Footnote: Using statistical methods pioneered by the EPA, Australian scientists have located the centre of the universe.


Number of the month – one in a billion

When the EPA comes up with a fraudulent claim of such a magnitude, no other number gets a look in. This organisation has managed to surpass even its own levels of mathematical abuse with these new claims. There have been over one hundred and forty epidemiological studies of the purported relationship between passive smoking and lung cancer (they are listed in the new book by McFadden). In almost all of them the undemanding 95% significance range includes the relative risk value of  1.0, meaning that there is no significance at all. If you believe in marginal statistics, thirty of them show that passive smoking actually  protects against lung cancer.

It is clear that no one has come anywhere near to establishing a relationship. In fact, such an overwhelming amount of non-evidence can only lead to the conclusion that there isn’t one.

Yet the EPA has the gall to claim not only that a correlation has been established, but that they are able to show a dose-response relationship.  There are a number of implications of this claim.

  1. Though no one has managed to establish one point on the curve, they have been able to establish a sufficient number to which to fit a trend.
  2. In order to do this they must be able to establish the level of exposure to smoke to a remarkable accuracy.
  3. They then claim that the trend is statistically significant. “P for trend” is a new fashion among epidemiologists. It was a year ago that Number Watch remarked on this new phenomenon and in the first month of this year begged for information on how they purport to calculate it. No one has offered any information.
  4. As we have shown, you can fit a trend to any small number of random points, and the slope depends only on the outermost ones. Experience suggests that a trend is real only if it is self-evident to the naked eye.
  5. The truly gross act is to combine all the probabilities to produce the one in a billion estimate. In virtually all the trials the probability of the result being wrong is not 0.05, since the RR of 1.0 is within the equivalent undemanding range.
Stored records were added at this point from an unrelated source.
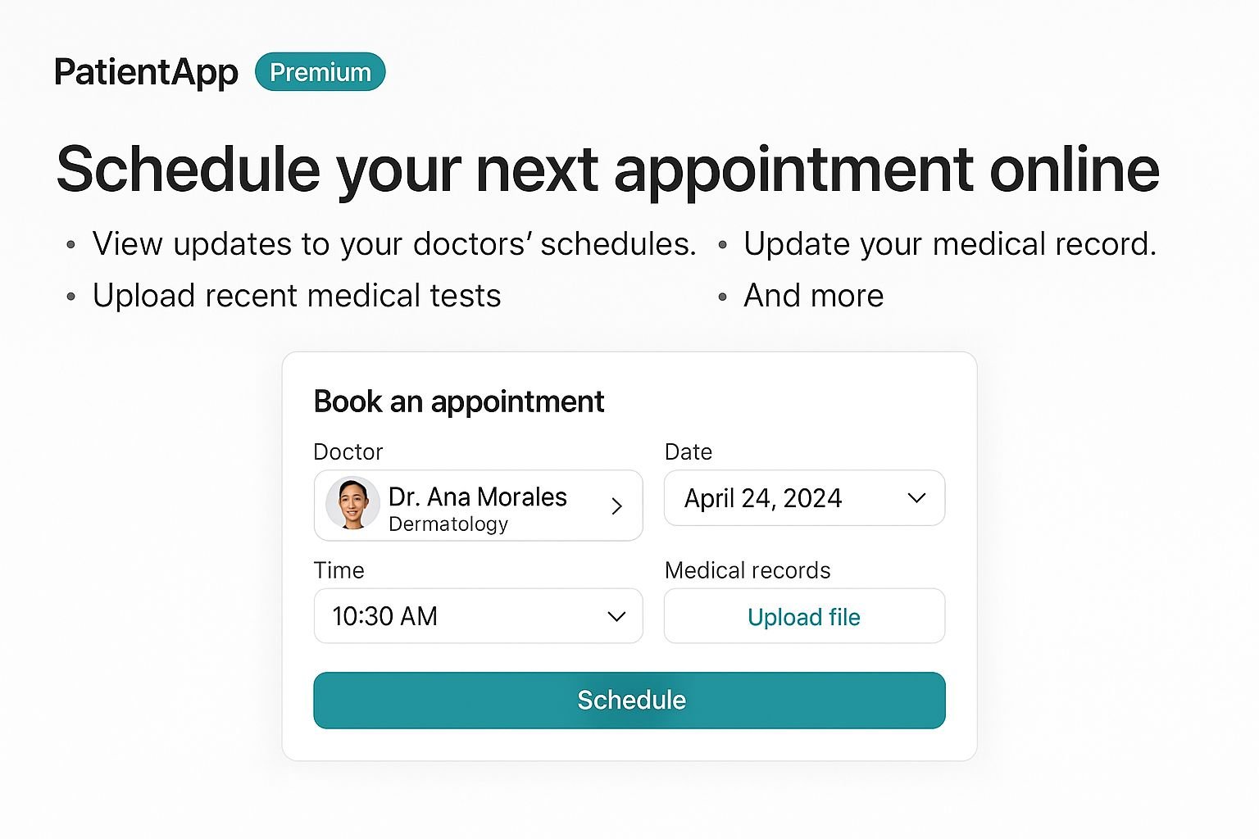
Task: Click 'Upload recent medical tests' bullet
Action: [297, 296]
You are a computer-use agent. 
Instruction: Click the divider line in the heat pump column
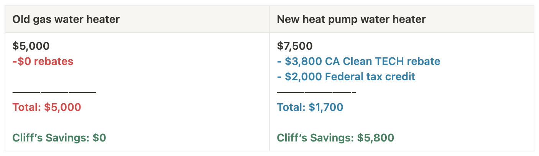pos(317,92)
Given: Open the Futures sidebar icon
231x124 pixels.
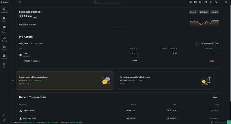Looking at the screenshot, I should click(x=4, y=57).
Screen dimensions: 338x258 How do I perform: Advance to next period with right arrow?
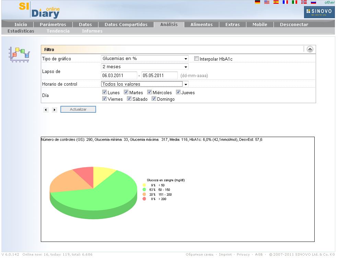55,110
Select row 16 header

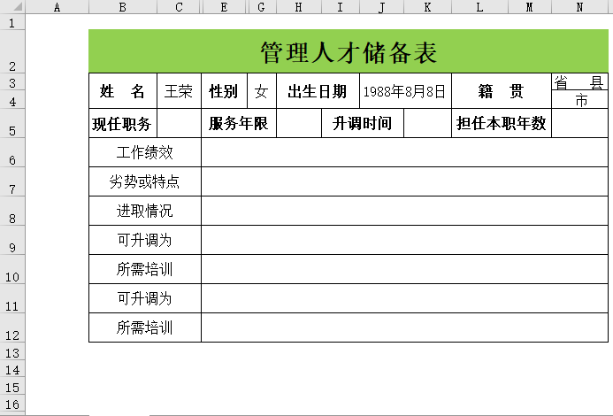[x=12, y=404]
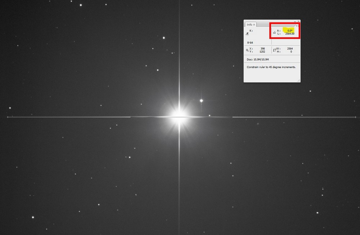This screenshot has width=360, height=235.
Task: Click the center of the bright star
Action: tap(179, 114)
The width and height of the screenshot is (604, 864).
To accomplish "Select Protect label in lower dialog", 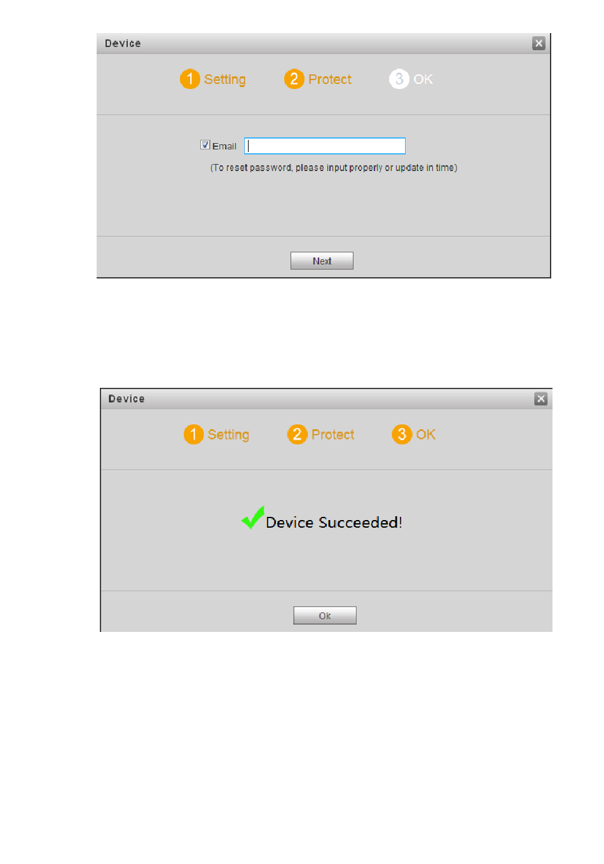I will (x=333, y=435).
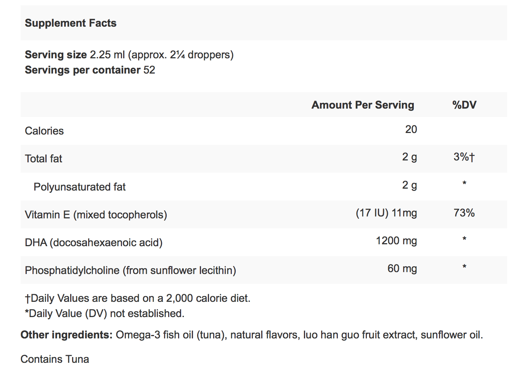The image size is (511, 391).
Task: Click the bold Other ingredients label
Action: (x=66, y=335)
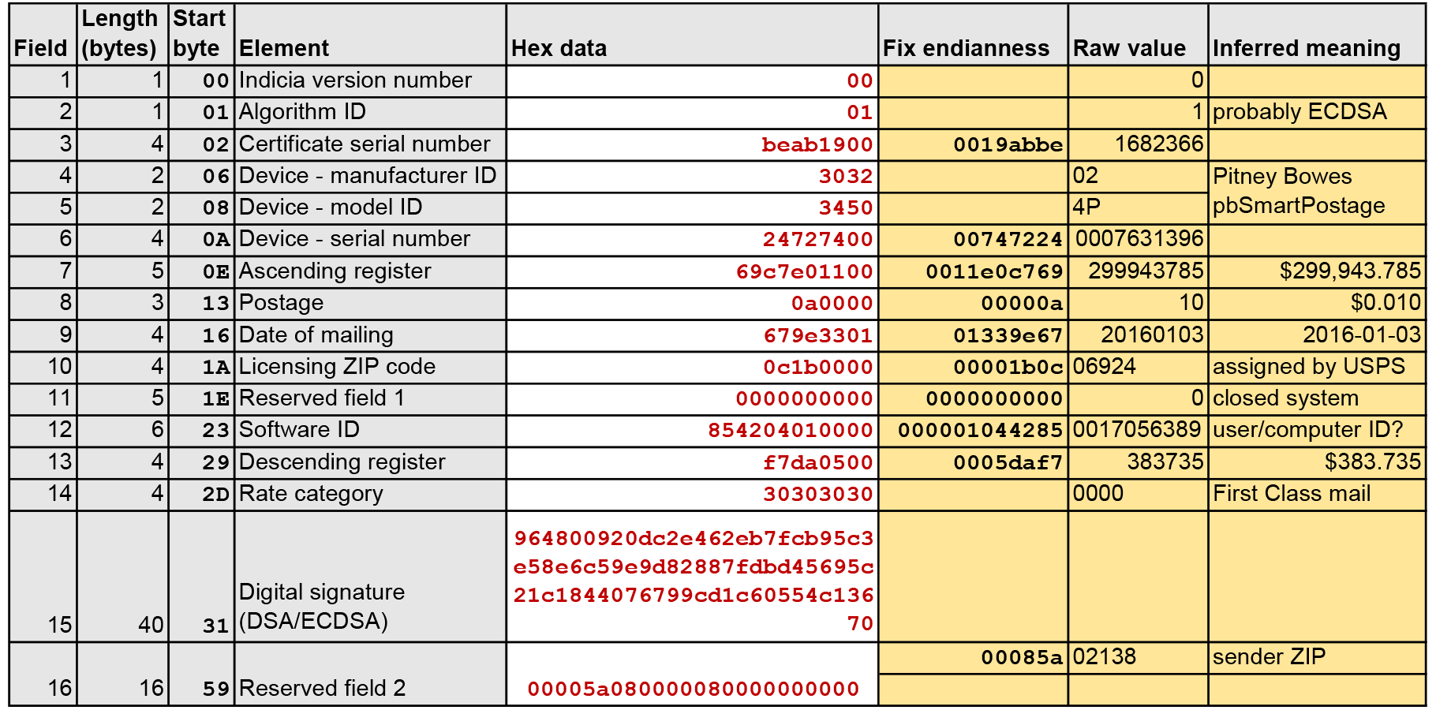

Add to this the effects of publication bias, the absence of any acceptable RRs, together with the problems listed above and you are forced to the conclusion that the probability of each study being wrong is close to 1.0.  Thus the probability of them all being wrong is also close to 1.0, which is rather different from the reciprocal of one billion.

The EPA, of course, will blithely ignore any such criticisms and carry on propagating its anti-scientific nonsense for its own solely political reasons.